Softmax NOT yet applied.
CrossEntropyLoss handles that internally.
model = TinyCNN().to(device)
loss_fn = nn.CrossEntropyLoss()
optimizer = torch.optim.Adam(model.parameters(), lr=0.001)
These are the three core training objects:
model
loss function
optimizer
________________________________________
model
model = TinyCNN().to(device)
creates the CNN instance and moves it to:
GPU or CPU
depending on:
device
________________________________________
loss function
loss_fn = nn.CrossEntropyLoss()
defines:
how wrong predictions are measured
For MNIST:
10 competing digit classes
So CrossEntropy is appropriate.
________________________________________
optimizer
optimizer = torch.optim.Adam(
    model.parameters(),
    lr=0.001
)
defines:
how weights get updated
during training.
________________________________________
Big picture
Training loop becomes:
images
↓
CNN forward pass
↓
logits
↓
CrossEntropy loss
↓
backprop gradients
↓
Adam updates weights
# Train
num_epochs = 2
for epoch in range(num_epochs):
    model.train()

What you are asked to do
Reproduce the notes above on setting up the model, loss function, and optimizer, word for word and in full.

Raw records
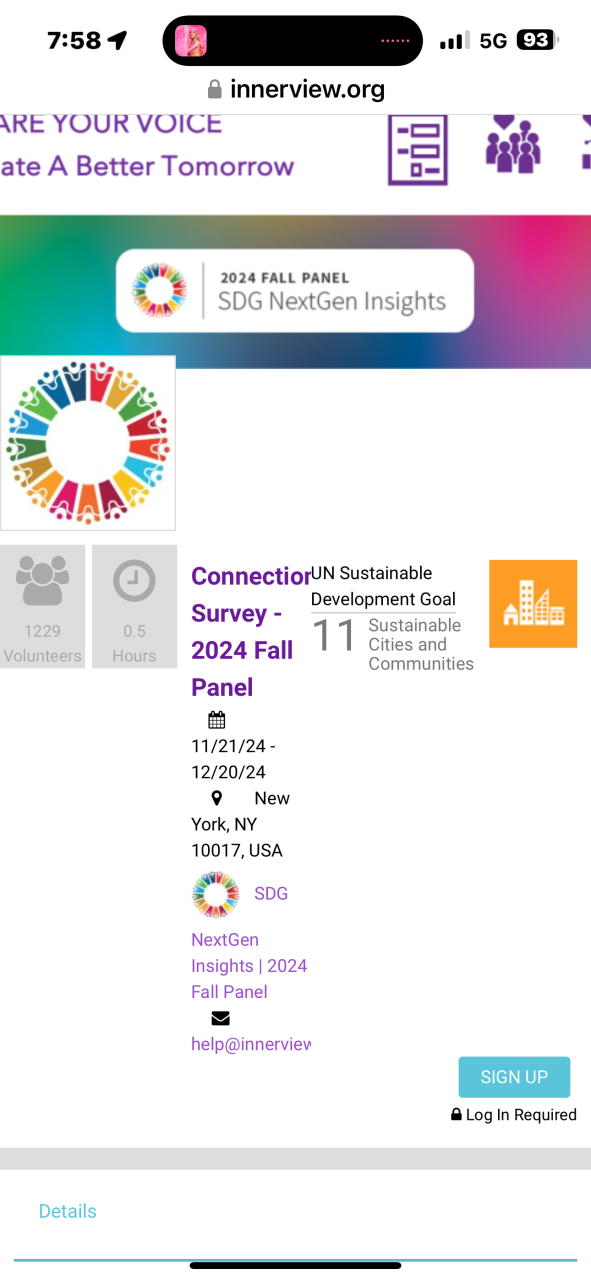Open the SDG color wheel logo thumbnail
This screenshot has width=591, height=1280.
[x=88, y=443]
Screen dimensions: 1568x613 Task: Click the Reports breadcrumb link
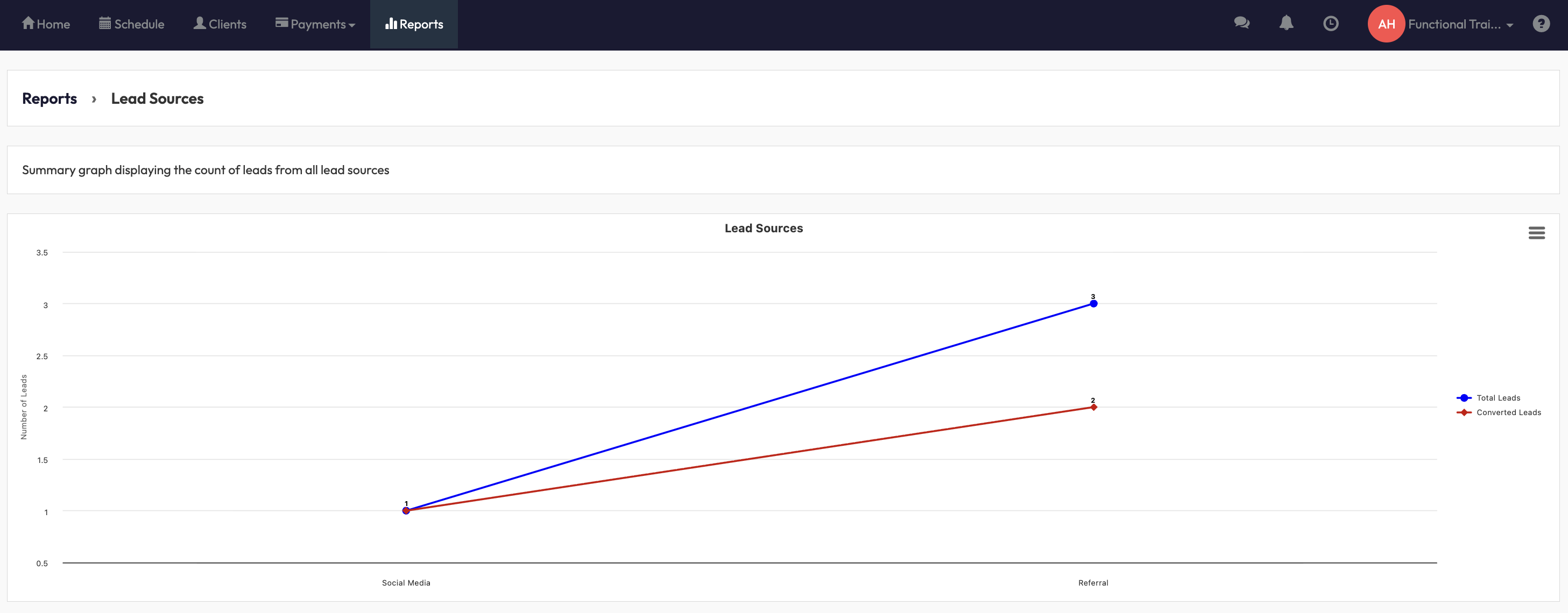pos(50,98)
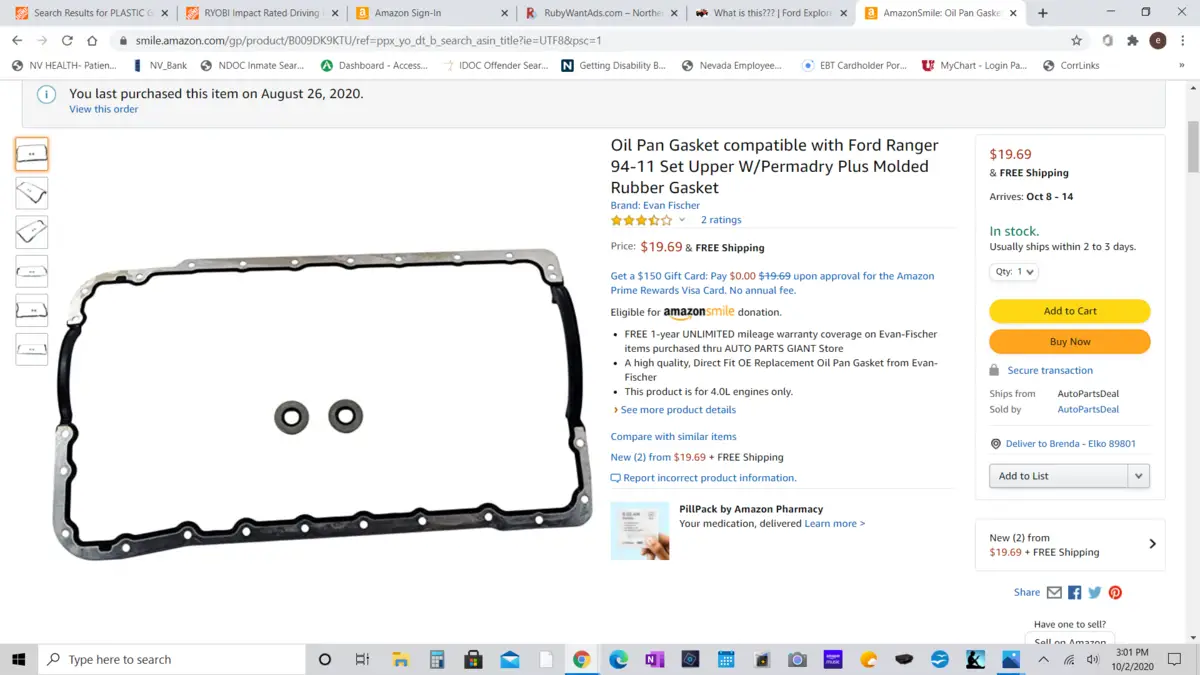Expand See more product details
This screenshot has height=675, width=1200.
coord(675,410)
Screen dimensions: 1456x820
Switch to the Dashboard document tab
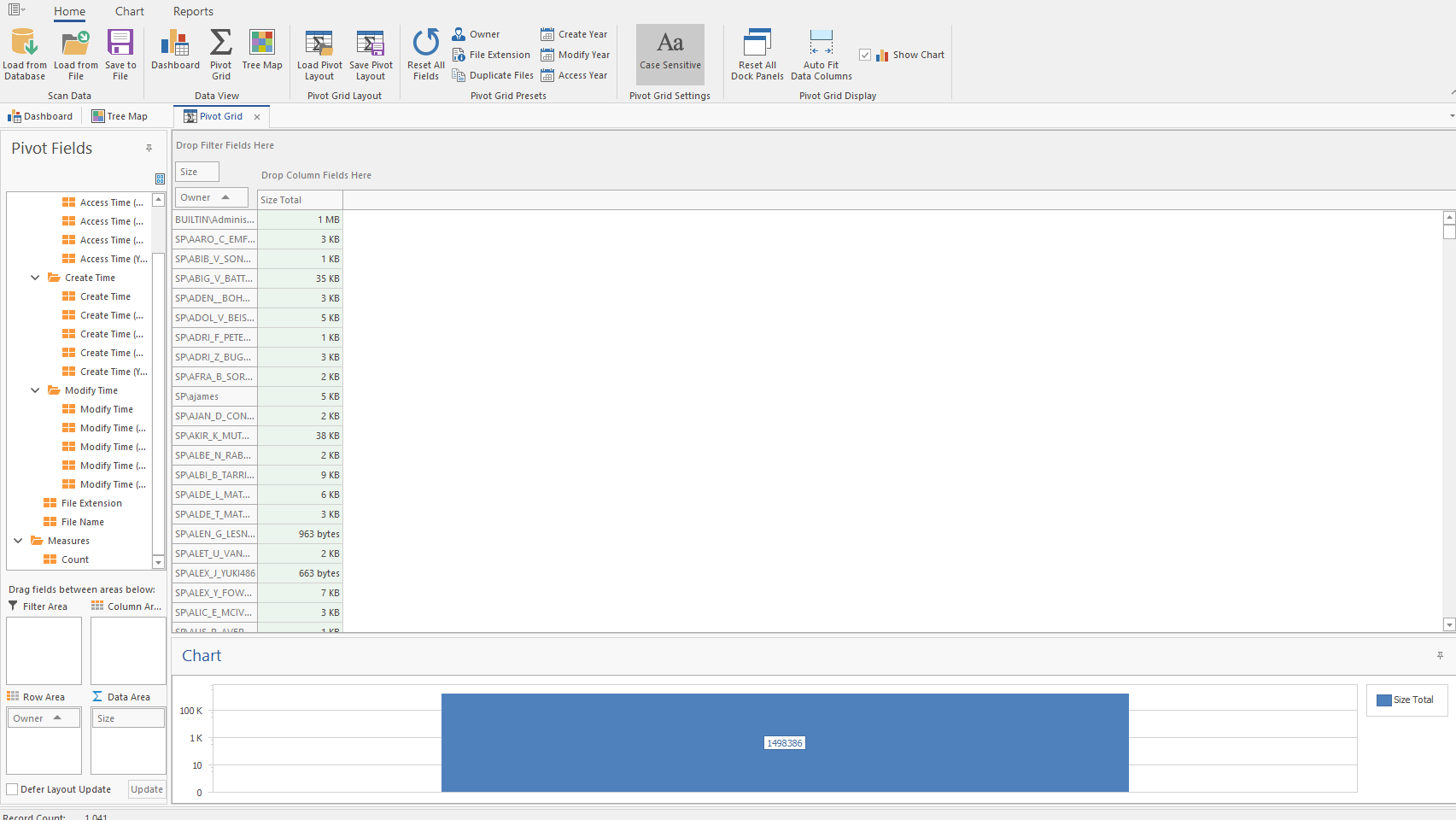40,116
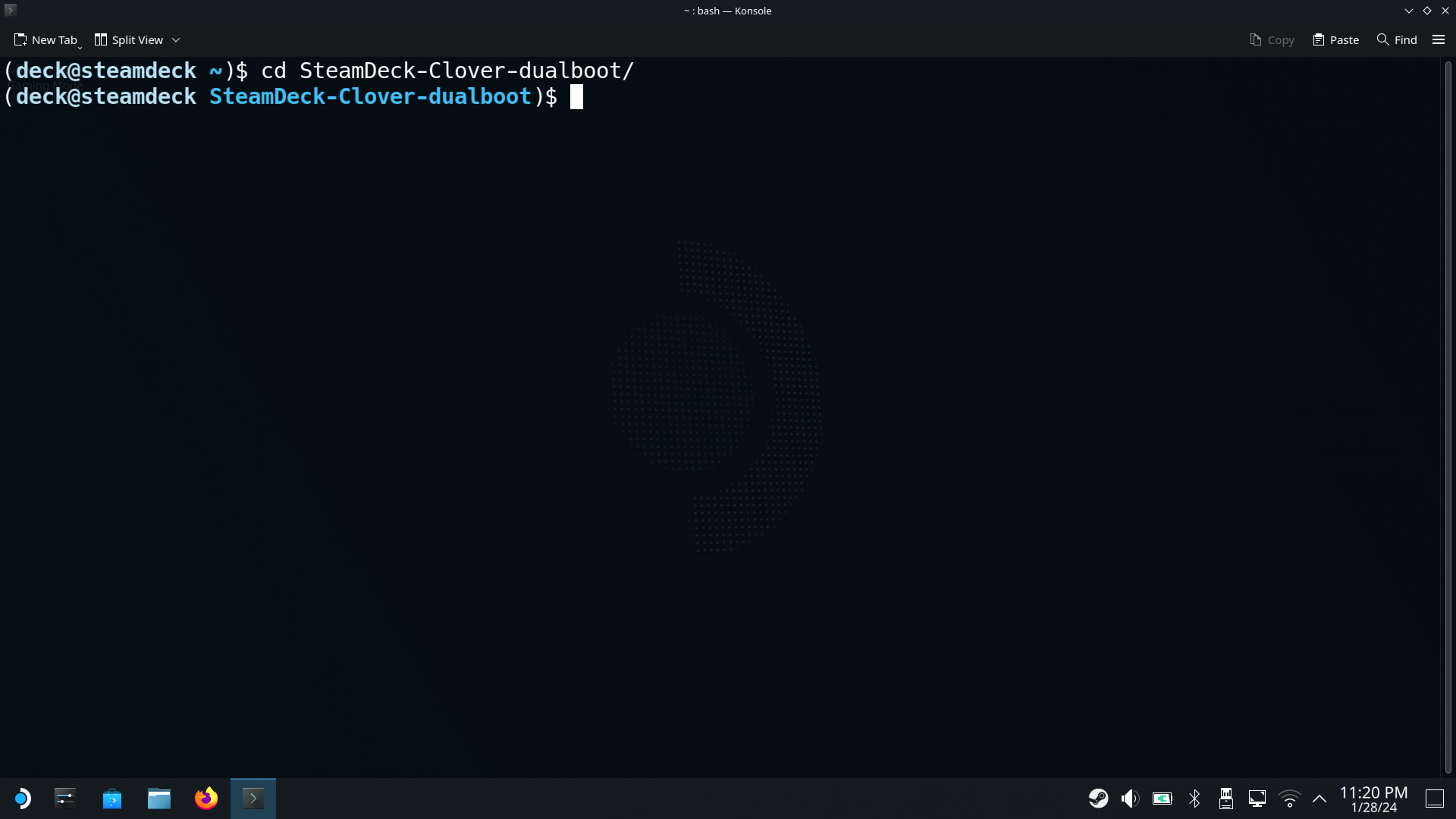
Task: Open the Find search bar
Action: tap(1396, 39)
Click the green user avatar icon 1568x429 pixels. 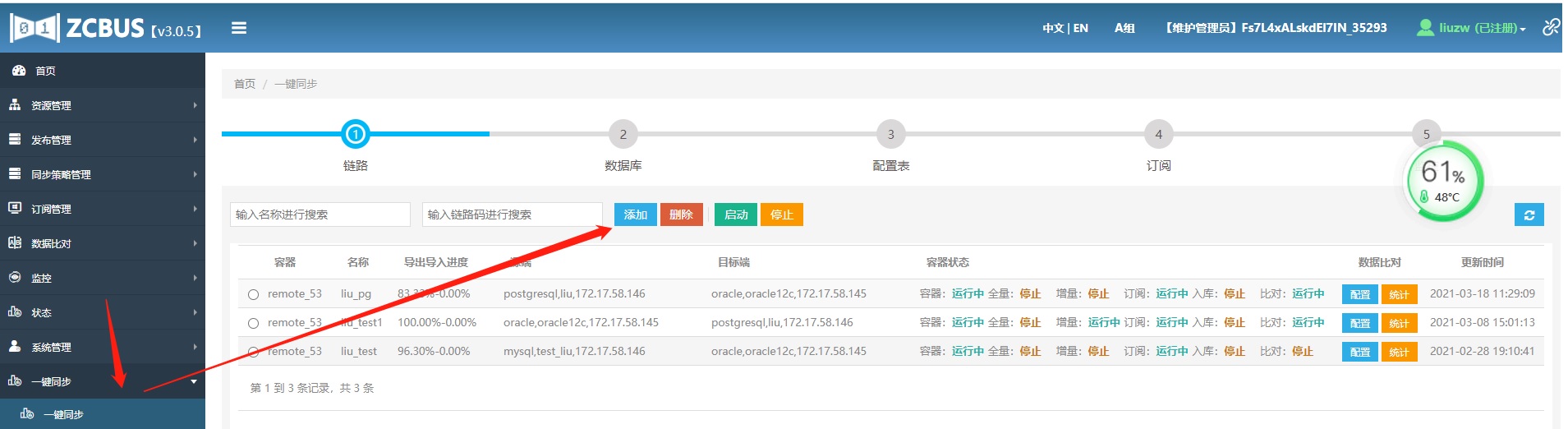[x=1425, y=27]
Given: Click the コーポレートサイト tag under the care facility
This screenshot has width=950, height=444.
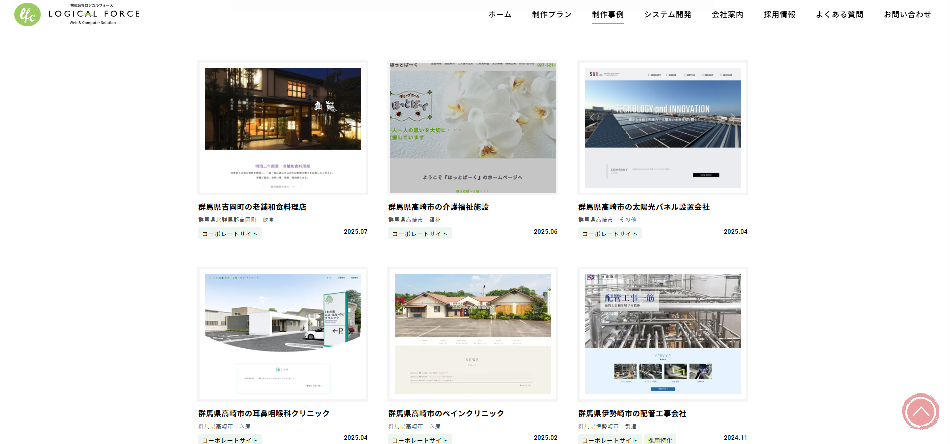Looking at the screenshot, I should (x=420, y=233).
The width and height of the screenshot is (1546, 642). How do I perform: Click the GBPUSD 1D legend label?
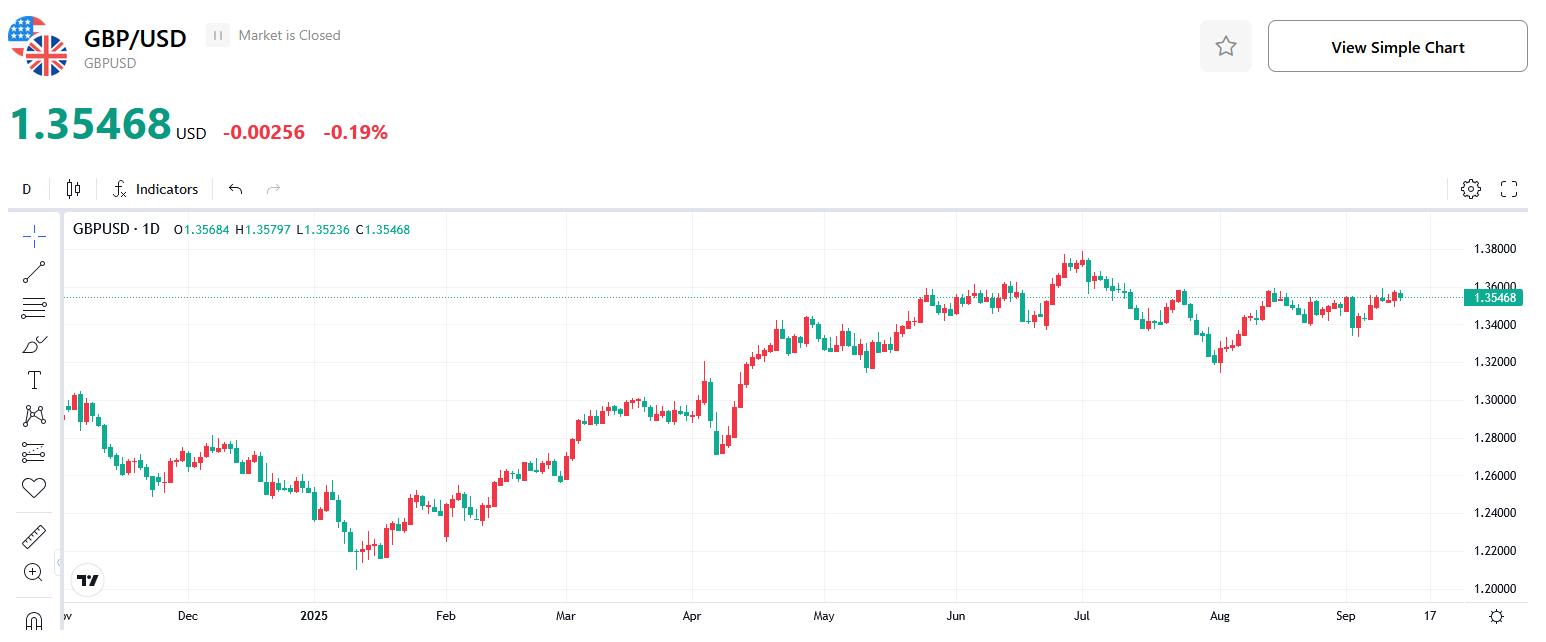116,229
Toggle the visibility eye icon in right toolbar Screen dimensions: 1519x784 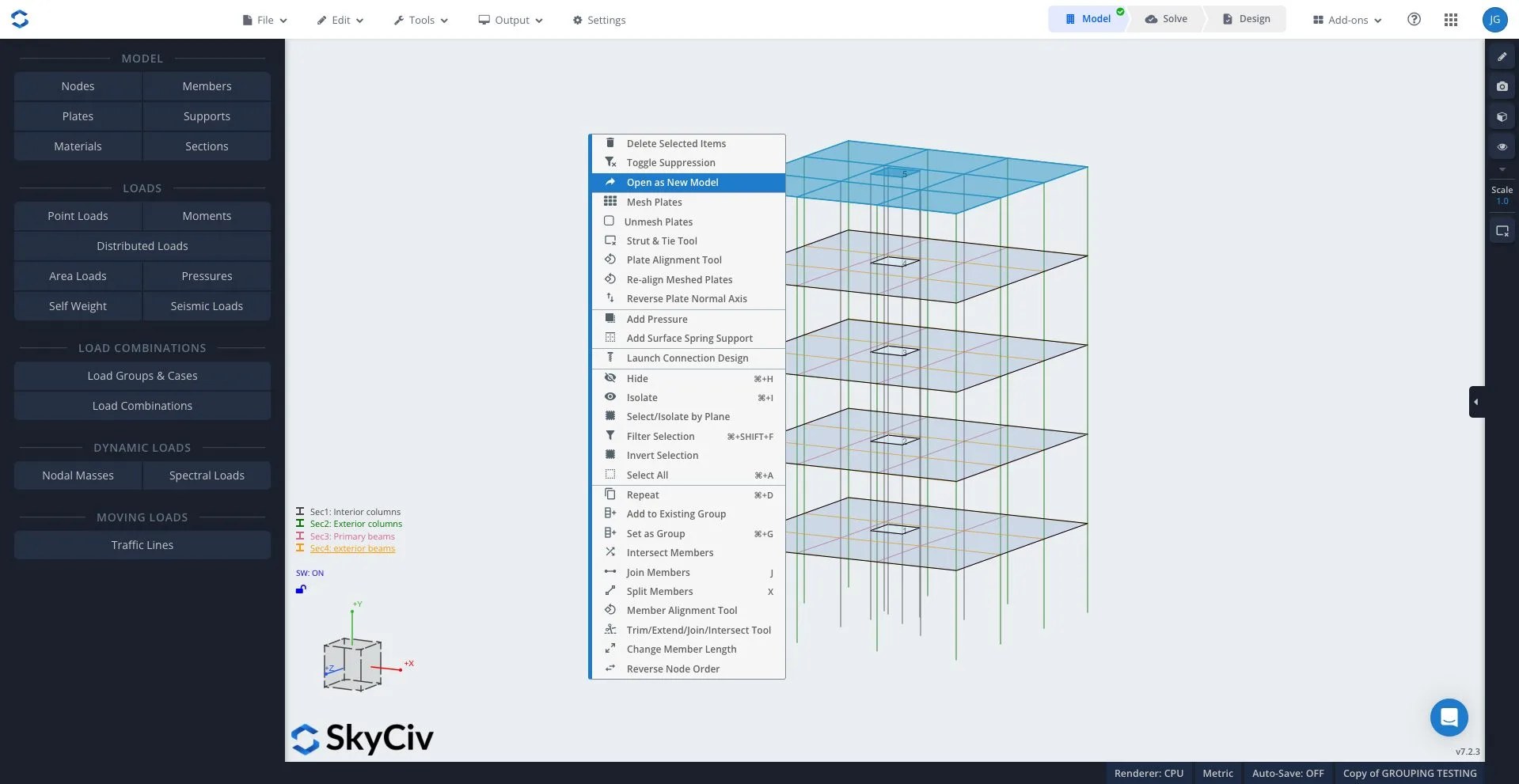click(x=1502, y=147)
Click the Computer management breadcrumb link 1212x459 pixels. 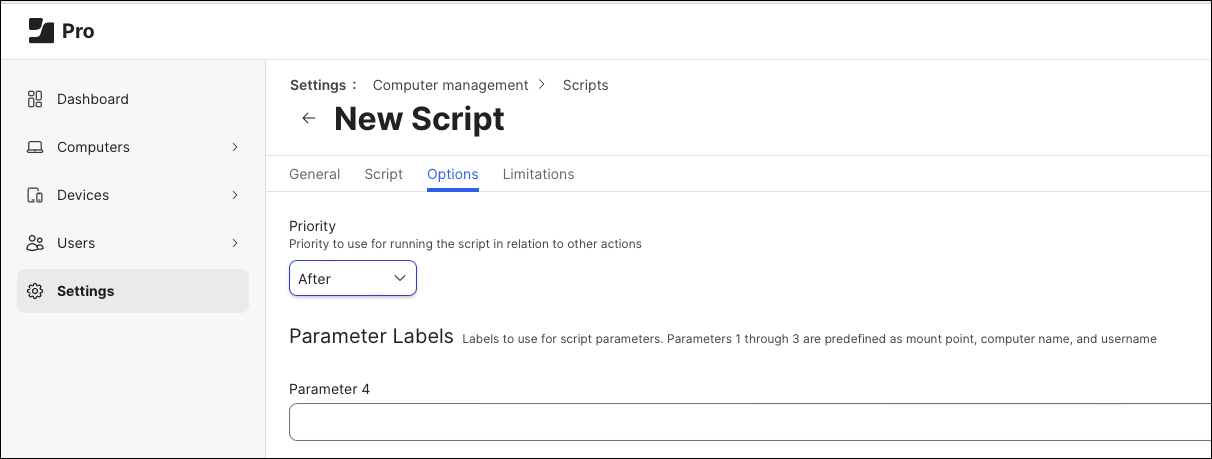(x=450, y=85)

The answer
Softmax NOT yet applied.
CrossEntropyLoss handles that internally.
model = TinyCNN().to(device)
loss_fn = nn.CrossEntropyLoss()
optimizer = torch.optim.Adam(model.parameters(), lr=0.001)
These are the three core training objects:
model
loss function
optimizer
________________________________________
model
model = TinyCNN().to(device)
creates the CNN instance and moves it to:
GPU or CPU
depending on:
device
________________________________________
loss function
loss_fn = nn.CrossEntropyLoss()
defines:
how wrong predictions are measured
For MNIST:
10 competing digit classes
So CrossEntropy is appropriate.
________________________________________
optimizer
optimizer = torch.optim.Adam(
    model.parameters(),
    lr=0.001
)
defines:
how weights get updated
during training.
________________________________________
Big picture
Training loop becomes:
images
↓
CNN forward pass
↓
logits
↓
CrossEntropy loss
↓
backprop gradients
↓
Adam updates weights
# Train
num_epochs = 2
for epoch in range(num_epochs):
    model.train()